Despite the numerous caveats and cautions enunciated by Boris Johnson, his latest proclamation will be tragically misunderstood by the average British citizen. Like their American cousins, many Britons have no time and no patience for subtleties. Sounding a cautious relaxation in a government program intended to get everyone back in school and back at work will prove to be the same as sounding, in the minds of many, the All Clear. Indeed, an anecdotal survey of my own neighborhood bears this out. On a recent visit to my local market, a small shop densely populated by twenty people, I was the only one wearing a mask.
That the effort here is somewhat more well-organized than the effort in America is more the result of population and political structure than a measurably more astute government. The logistical exigencies of control are simply easier in a small, monolithic constituency than they are in a large one, broken up into fifty disparate dominions.

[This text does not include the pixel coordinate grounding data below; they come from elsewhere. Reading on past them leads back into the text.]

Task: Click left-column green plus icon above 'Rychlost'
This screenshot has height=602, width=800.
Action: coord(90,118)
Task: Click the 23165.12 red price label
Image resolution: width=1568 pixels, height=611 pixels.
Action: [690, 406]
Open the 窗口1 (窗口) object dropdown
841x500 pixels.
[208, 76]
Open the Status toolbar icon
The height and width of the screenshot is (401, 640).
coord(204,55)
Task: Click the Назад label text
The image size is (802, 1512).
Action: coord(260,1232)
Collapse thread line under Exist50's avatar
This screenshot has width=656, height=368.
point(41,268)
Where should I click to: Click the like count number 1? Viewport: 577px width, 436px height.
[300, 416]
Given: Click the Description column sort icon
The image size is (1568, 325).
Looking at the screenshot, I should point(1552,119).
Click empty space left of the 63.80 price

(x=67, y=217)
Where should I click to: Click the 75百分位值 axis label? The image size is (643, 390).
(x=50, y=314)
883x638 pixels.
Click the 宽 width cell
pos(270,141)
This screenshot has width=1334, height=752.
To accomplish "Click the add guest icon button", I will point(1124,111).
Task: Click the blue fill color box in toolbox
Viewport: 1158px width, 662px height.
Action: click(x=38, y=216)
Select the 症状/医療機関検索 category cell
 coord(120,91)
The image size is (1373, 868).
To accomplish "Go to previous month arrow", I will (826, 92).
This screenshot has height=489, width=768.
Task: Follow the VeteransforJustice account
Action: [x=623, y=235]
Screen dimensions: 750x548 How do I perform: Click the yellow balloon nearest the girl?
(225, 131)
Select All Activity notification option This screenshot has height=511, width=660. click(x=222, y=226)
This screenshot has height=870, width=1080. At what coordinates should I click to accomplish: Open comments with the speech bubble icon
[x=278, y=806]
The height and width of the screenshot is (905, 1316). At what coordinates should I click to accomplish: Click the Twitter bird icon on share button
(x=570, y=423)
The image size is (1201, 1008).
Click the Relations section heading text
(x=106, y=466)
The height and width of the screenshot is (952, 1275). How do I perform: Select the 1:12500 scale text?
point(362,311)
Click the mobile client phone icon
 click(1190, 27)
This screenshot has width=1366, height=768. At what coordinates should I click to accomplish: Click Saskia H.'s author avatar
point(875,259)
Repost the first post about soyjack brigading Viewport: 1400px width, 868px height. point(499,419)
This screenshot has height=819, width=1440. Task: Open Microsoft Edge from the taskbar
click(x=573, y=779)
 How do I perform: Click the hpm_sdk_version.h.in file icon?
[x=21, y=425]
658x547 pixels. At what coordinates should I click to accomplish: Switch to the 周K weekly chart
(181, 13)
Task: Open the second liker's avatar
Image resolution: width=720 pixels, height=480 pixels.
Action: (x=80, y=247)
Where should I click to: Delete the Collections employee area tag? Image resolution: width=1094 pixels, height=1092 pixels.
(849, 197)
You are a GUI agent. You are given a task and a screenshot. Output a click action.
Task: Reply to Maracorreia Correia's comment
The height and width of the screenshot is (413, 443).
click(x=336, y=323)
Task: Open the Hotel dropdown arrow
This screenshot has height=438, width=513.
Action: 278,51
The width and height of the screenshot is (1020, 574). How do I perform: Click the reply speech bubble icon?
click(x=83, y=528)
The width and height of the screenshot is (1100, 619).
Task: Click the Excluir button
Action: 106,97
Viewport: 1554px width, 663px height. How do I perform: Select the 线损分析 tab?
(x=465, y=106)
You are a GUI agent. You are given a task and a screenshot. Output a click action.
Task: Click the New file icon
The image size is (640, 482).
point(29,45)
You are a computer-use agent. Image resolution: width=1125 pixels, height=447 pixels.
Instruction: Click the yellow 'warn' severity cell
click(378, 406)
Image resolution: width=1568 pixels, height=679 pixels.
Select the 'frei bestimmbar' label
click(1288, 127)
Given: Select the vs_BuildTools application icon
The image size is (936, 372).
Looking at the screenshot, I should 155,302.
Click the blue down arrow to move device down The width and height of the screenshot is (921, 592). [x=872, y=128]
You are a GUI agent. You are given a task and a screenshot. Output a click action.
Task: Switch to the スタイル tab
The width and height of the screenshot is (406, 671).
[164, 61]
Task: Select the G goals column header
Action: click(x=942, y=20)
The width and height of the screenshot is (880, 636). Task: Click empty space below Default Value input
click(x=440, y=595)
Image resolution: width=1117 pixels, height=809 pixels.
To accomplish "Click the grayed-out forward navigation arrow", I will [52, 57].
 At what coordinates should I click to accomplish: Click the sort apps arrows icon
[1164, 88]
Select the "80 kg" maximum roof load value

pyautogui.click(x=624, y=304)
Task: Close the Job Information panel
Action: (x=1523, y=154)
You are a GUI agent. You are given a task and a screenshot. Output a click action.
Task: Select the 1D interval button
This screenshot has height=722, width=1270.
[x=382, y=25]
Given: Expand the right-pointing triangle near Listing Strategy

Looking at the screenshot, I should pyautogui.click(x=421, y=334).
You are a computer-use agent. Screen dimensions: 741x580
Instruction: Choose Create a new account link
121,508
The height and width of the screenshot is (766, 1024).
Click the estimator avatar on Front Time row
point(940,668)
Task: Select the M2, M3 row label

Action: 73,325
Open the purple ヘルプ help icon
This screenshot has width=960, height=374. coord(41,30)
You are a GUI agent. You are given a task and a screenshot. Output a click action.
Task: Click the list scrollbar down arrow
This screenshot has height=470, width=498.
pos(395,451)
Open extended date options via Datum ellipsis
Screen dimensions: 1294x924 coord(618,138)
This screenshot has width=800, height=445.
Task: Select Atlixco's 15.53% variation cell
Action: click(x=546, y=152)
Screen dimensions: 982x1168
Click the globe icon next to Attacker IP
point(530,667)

But, no matter, the result will be exactly the same. We are in for a second, far larger, far more devastating wave of death and disease. It will come exactly as it did in 1918 when the so-called Spanish Flu mutated and killed people in devastating numbers in the autumn of 1918. While COVID-19 has yet to mutate as far as we know, it will be assisted this time by the foolish and headlong incaution of the British and American governments.
As usual it will be the poor, the powerless, the voiceless who will suffer the greatest devastation. Their tragedy will be little regarded and barely heard. The inexorable march of “progress” will trample them with the same insouciance that it always does. But, as in Edgar Allen Poe’s short story “The Masque of the Red Death,” the virus will also make sick and kill the high and the mighty. It will take a little longer, but it’s coming for them too.
This will come in the form of an overwhelmed population. America and Britain are not prepared with sufficient PPEs and ventilators, and when the number of sick inevitably exceeds our ability to accommodate them, many who should not have died will die. The arithmetic is so simple a child could understand it: anyone can drink a hundred gallons of water if they have three months to do it. But no one can drink a hundred gallons of water in a single day.
If there can be said to be a silver lining in all this, it is that the virus will be at its most destructive and deadly by November. More people than ever will understand that Donald Trump and the Republican Party is the Red Death, and that they are to blame for the unnecessary tragedy their greed will cause. It is then we must be rid of them. And we will. I only wish so many didn’t have to die to see it happen. And, as ever, ladies and gentlemen, brothers and sisters, comrades and friends, stay safe.
Robert Harrington is an American expat living in Britain. He is a portrait painter.